The study published today in the journal Nature, reports for the first time, that specific cells in the lateral entorhinal cortex of the medial temporal lobe, called fan cells, are required for the acquisition of new associative memories and that these cells are controlled by dopamine, a brain chemical known to be involved in our experience of pleasure or reward.

In the study, researchers used electrophysiological recordings and optogenetics to record and control activity from fan cells in mice as they learn to associate specific odors with rewards. Image is in the public domain

In the study, researchers used electrophysiological recordings and optogenetics to record and control activity from fan cells in mice as they learn to associate specific odors with rewards. This approach led researchers to discover that fan cells compute and represent the association of the two new unrelated items (odor and reward).

These fan cells are required for successful acquisition of new associative memories. Without these cells, pre-learned associations can be retrieved, but the new associations cannot be acquired. Additionally acquiring new associations also requires dopamine.

“We never expected that dopamine is involved in the memory circuit. However, when the evidence accumulated, it gradually became clear that dopamine is involved,” said Igarashi. “These experiments were like a detective story for us, and we are excited about the results.”

This discovery is an important piece in the puzzle of understanding how memories are formed in the brain and lays a foundation on which other researchers can continue to build. Associative memory abilities are known to decline in neurodegenerative diseases like Alzheimer’s Disease.

Understanding the neurobiological mechanism of how these memories are formed is the first step to developing therapeutics to slow the loss of associative memory abilities in Alzheimer’s Disease.

About this memory and olfaction research news

Author: Press Office
Source: UC Irvine
Contact: Press Office – UC Irvine
Image: The image is in the public domain

Original Research: Closed access.
Dopamine facilitates associative memory encoding in the entorhinal cortex” by Lee, J.Y. et al. Nature


Abstract

Dopamine facilitates associative memory encoding in the entorhinal cortex

Mounting evidence shows that dopamine in the striatum is critically involved in reward-based reinforcement learning. However, it remains unclear how dopamine reward signals influence the entorhinal–hippocampal circuit, another brain network that is crucial for learning and memory.

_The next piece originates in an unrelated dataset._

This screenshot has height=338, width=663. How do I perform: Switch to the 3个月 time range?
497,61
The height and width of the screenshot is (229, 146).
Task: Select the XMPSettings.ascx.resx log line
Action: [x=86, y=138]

Here, using cell-type-specific electrophysiological recording, we show that dopamine signals from the ventral tegmental area and substantia nigra control the encoding of cue–reward association rules in layer 2a fan cells of the lateral entorhinal cortex (LEC).

When mice learned novel olfactory cue–reward associations using a pre-learned association rule, spike representations of LEC fan cells grouped newly learned rewarded cues with a pre-learned rewarded cue, but separated them from a pre-learned unrewarded cue.

Optogenetic inhibition of fan cells impaired the learning of new associations while sparing the retrieval of pre-learned memory. Using fibre photometry, we found that dopamine sends novelty-induced reward expectation signals to the LEC. Inhibition of LEC dopamine signals disrupted the associative encoding of fan cells and impaired learning performance.

These results suggest that LEC fan cells represent a cognitive map of abstract task rules, and that LEC dopamine facilitates the incorporation of new memories into this map.